SHORT PROBLEM: Beginning at the line that contains "This screenshot has width=798, height=599." and stopping after the last line of the records, lay out each line as a row of a Markdown table with the columns Row and Line, numbering the rows and skipping blank lines. Leave the pictures out of the table.

>> Begin ROWS

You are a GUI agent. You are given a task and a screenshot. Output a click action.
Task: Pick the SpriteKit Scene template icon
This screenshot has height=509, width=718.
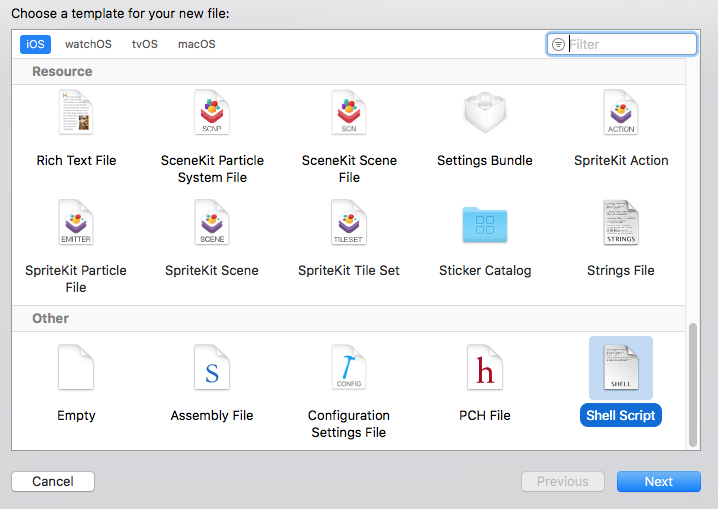212,223
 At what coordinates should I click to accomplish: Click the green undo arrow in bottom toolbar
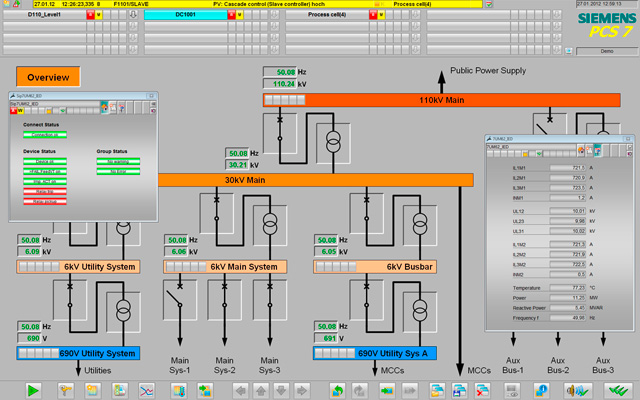tap(336, 390)
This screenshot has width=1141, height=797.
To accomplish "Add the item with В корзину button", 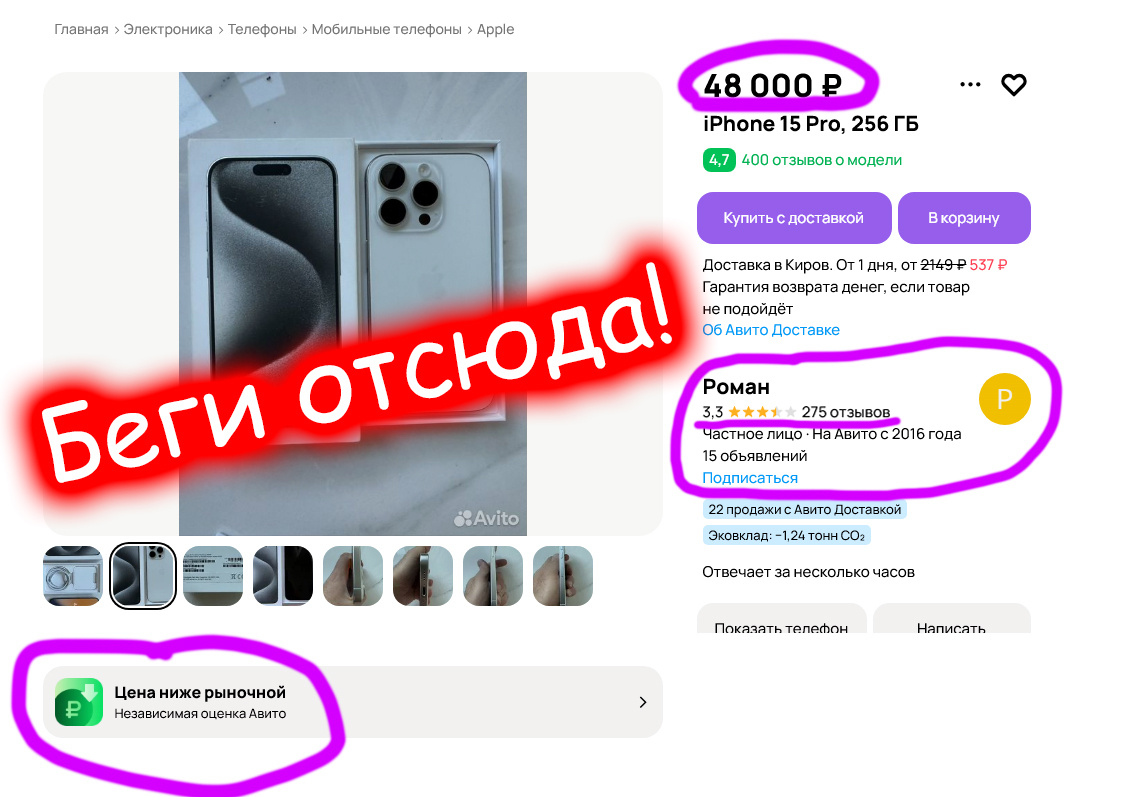I will click(963, 218).
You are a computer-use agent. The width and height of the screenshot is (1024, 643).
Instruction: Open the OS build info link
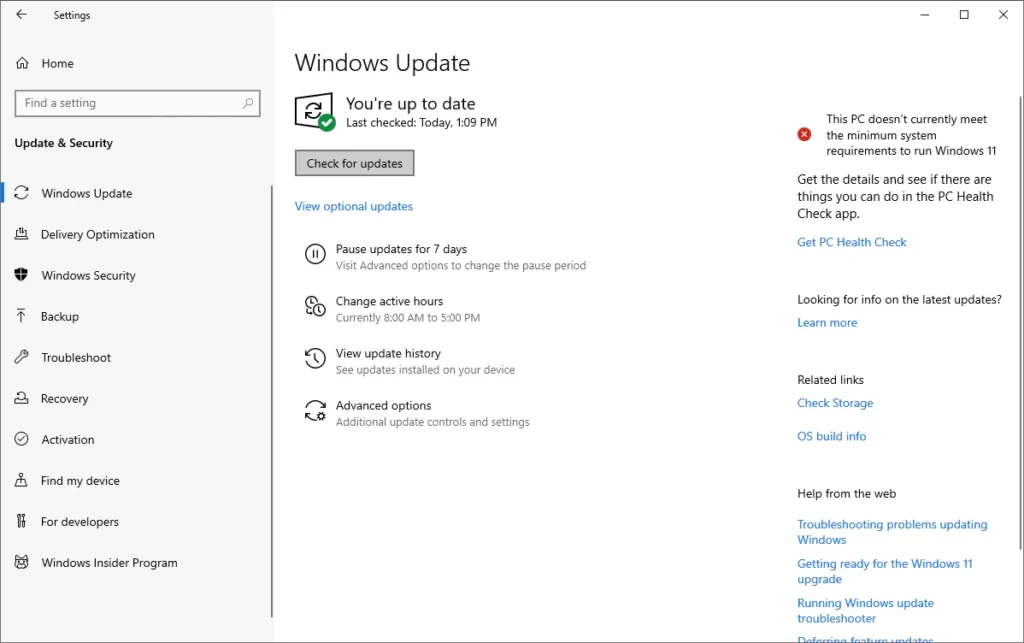pos(831,436)
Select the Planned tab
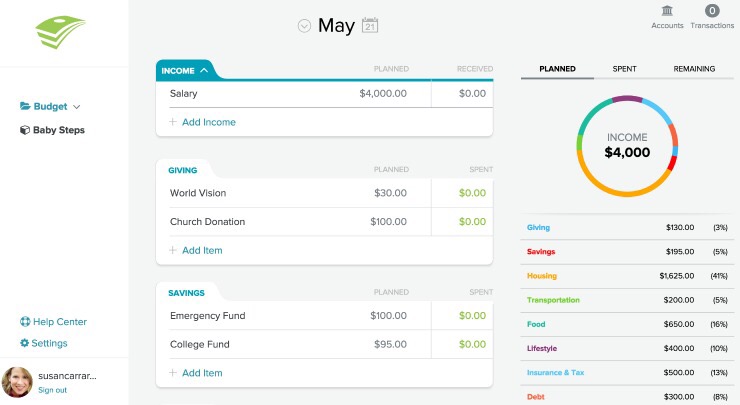Screen dimensions: 740x405 click(x=557, y=69)
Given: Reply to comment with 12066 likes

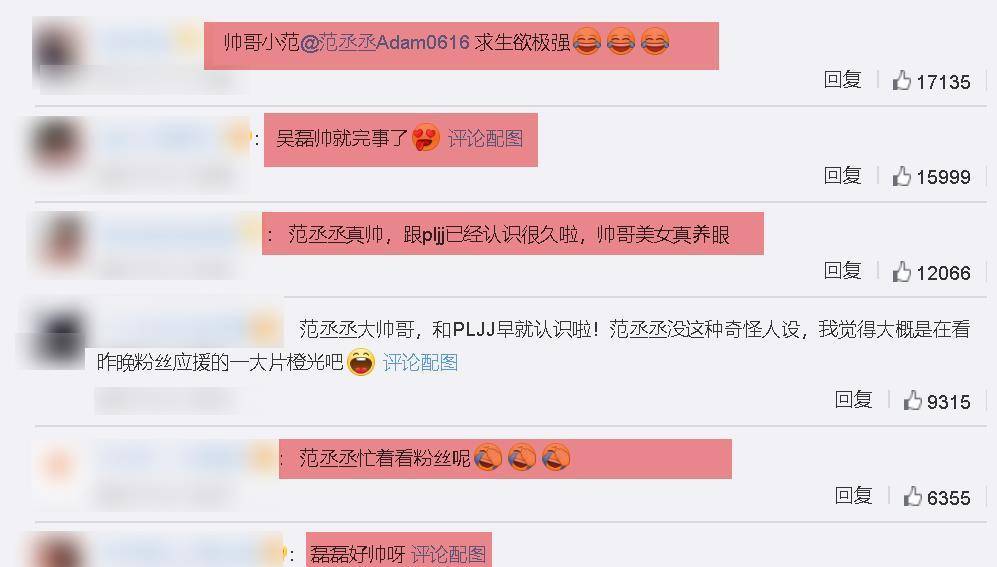Looking at the screenshot, I should coord(842,271).
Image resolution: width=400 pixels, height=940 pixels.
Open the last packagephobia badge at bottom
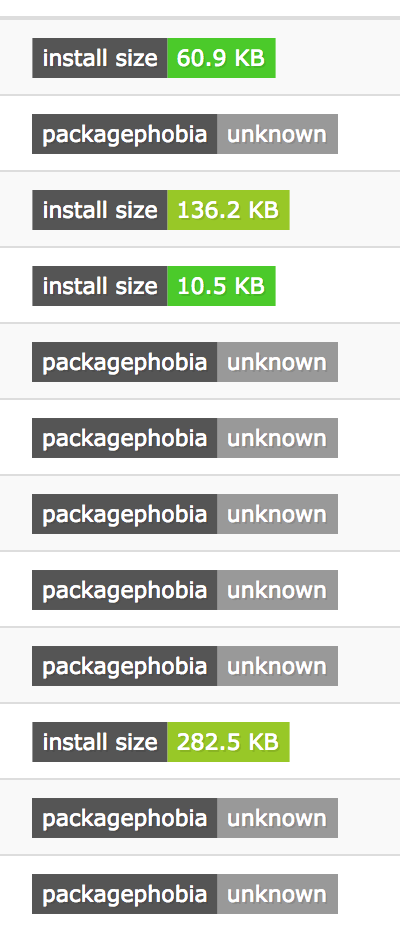185,894
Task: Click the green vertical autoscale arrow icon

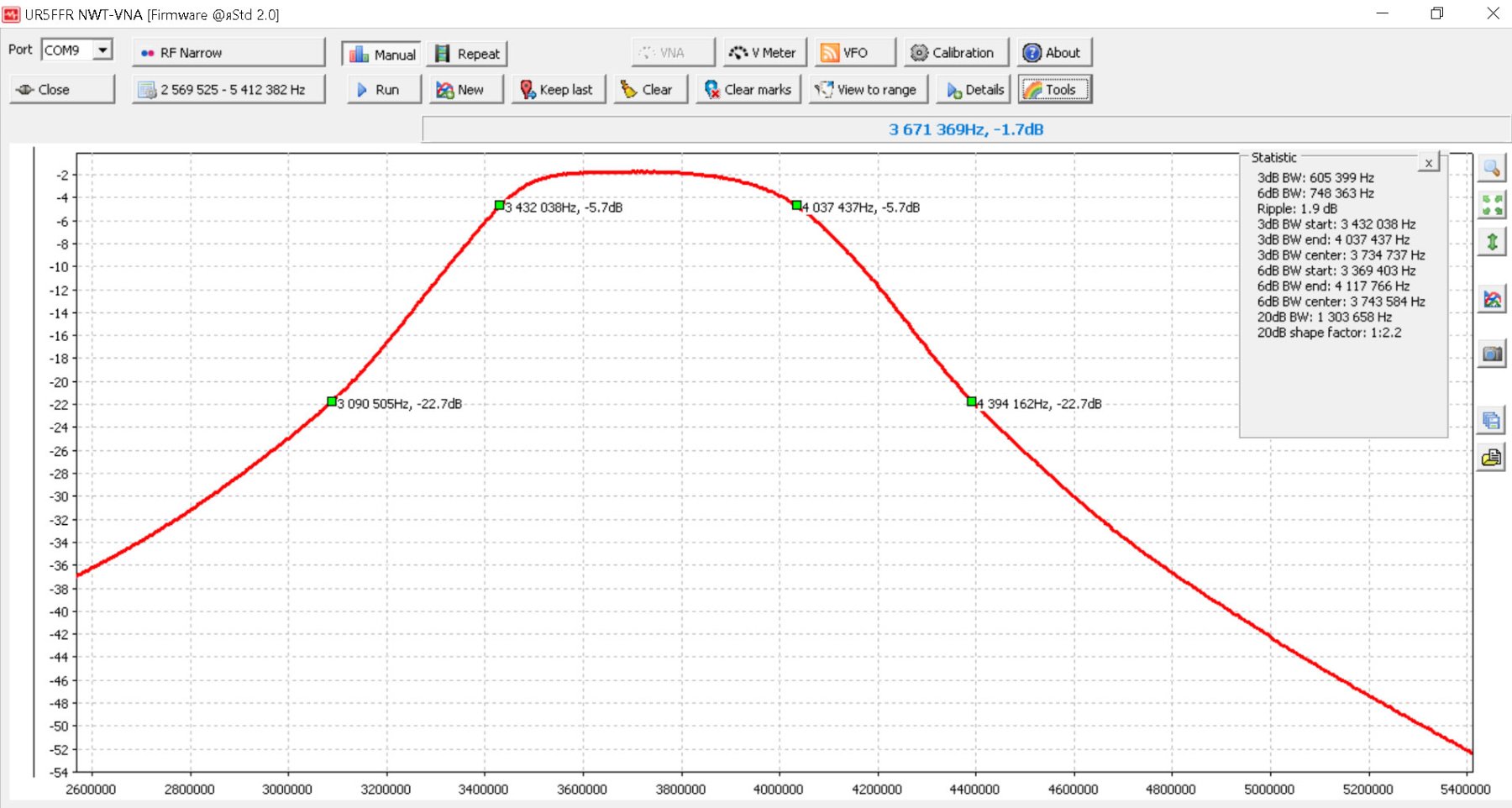Action: click(x=1492, y=243)
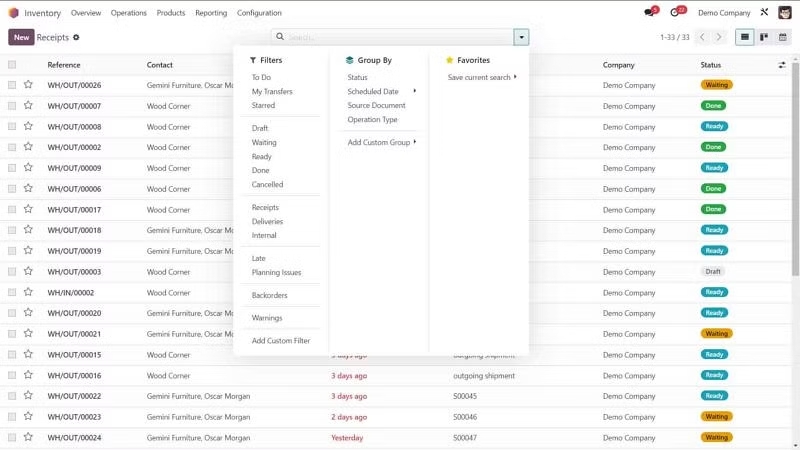Check the box for WH/IN/00002
Viewport: 800px width, 450px height.
pos(12,293)
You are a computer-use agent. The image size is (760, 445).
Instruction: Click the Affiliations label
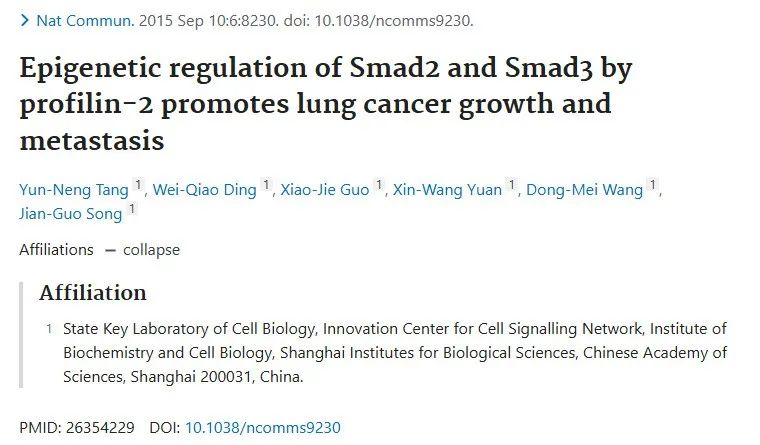tap(56, 250)
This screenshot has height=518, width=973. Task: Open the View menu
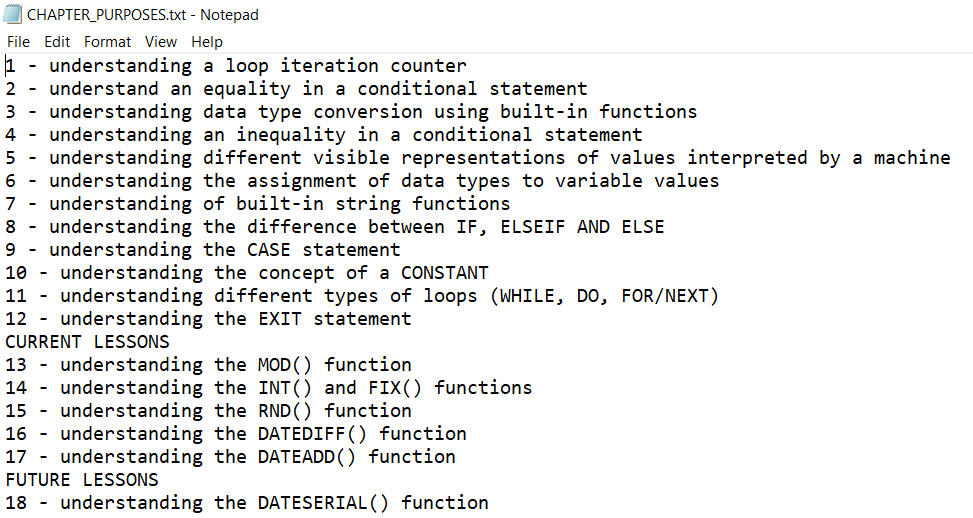click(160, 42)
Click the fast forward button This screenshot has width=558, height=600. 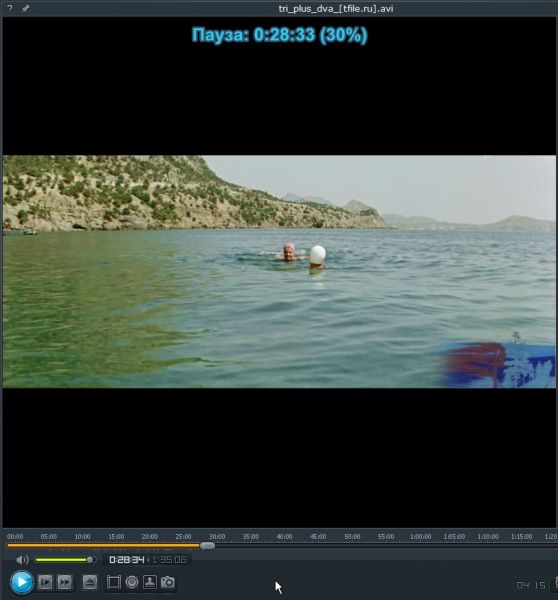pos(64,582)
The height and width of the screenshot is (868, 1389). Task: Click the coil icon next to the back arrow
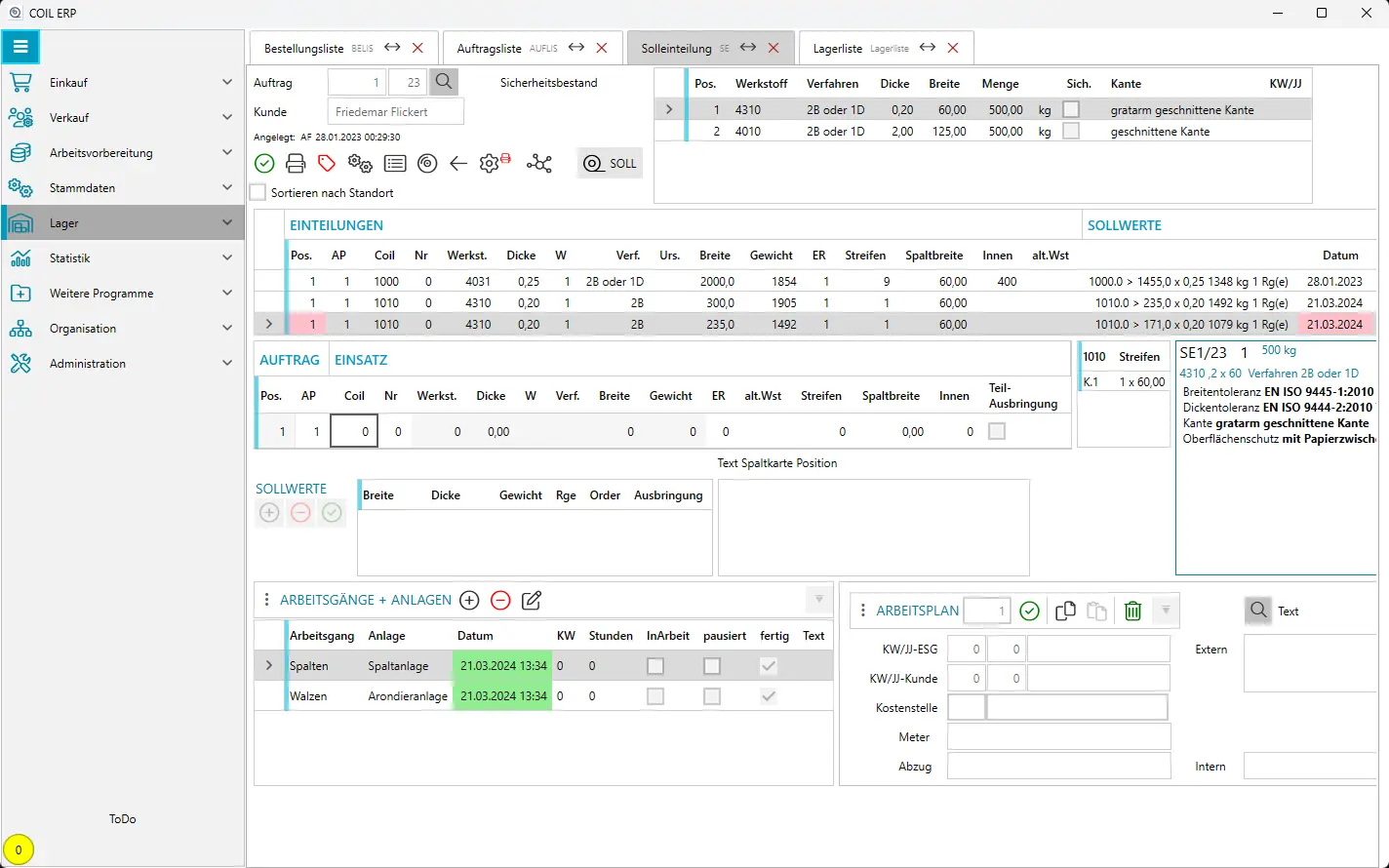point(426,163)
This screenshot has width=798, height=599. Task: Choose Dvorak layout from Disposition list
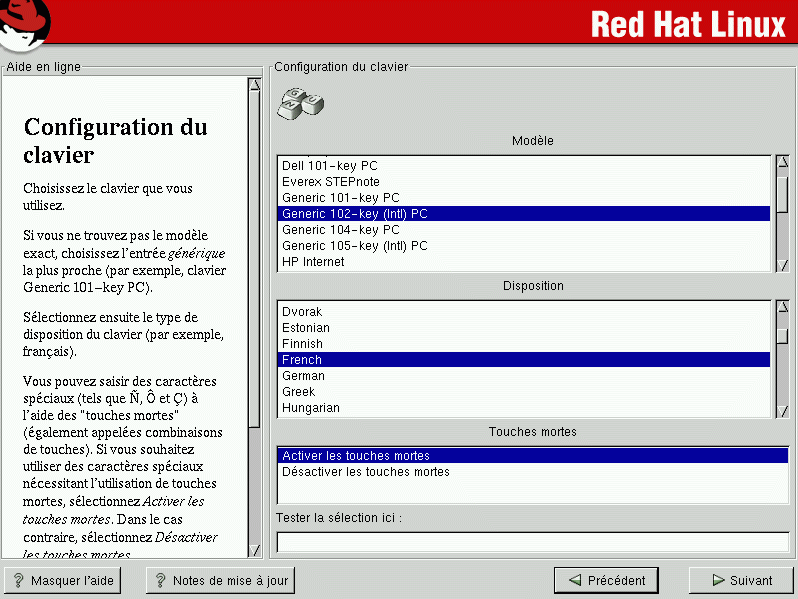(302, 312)
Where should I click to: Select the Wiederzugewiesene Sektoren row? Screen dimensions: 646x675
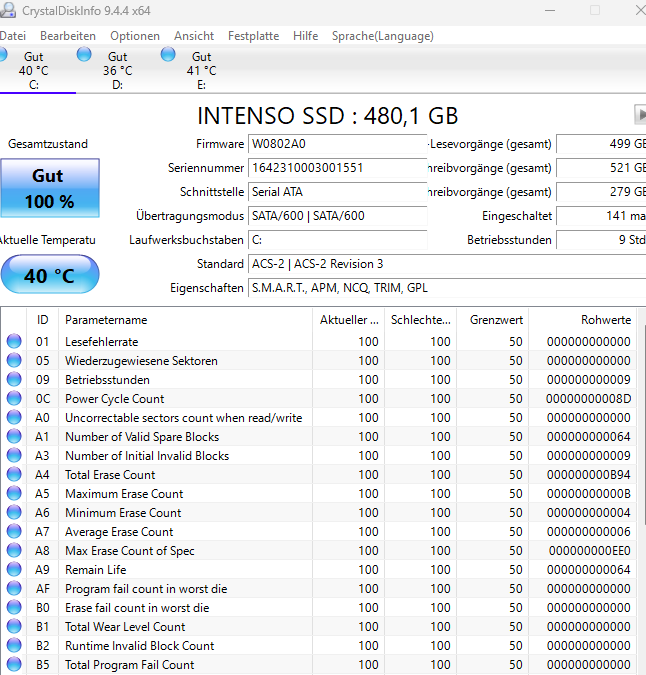[x=141, y=361]
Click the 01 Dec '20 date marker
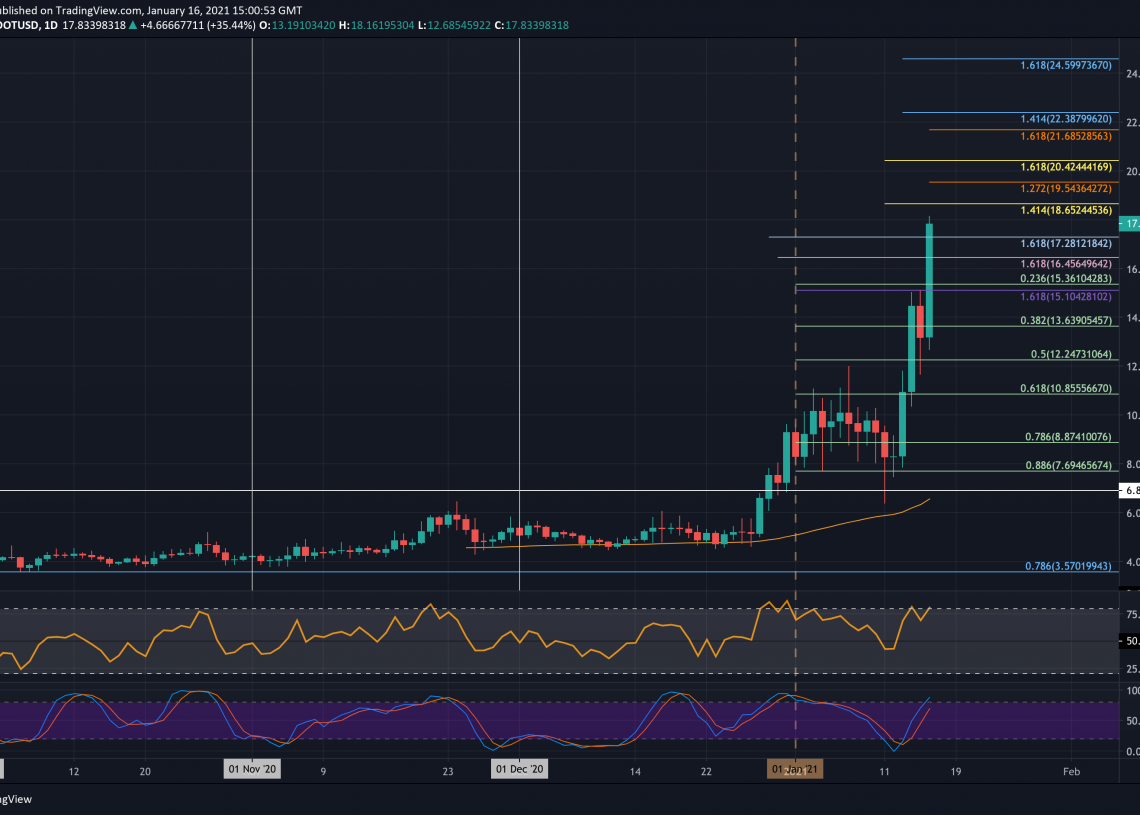Viewport: 1140px width, 815px height. click(x=520, y=770)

>> End ROWS

RESPONSE BELOW:
| Row | Line |
|---|---|
| 1 | This screenshot has width=798, height=599. Task: Choose Dvorak layout from Disposition list |
| 2 | (302, 312) |
| 3 | Where should I click to: Select the Wiederzugewiesene Sektoren row? Screen dimensions: 646x675 |
| 4 | [x=141, y=361] |
| 5 | Click the 01 Dec '20 date marker |
| 6 | Viewport: 1140px width, 815px height. click(x=520, y=770) |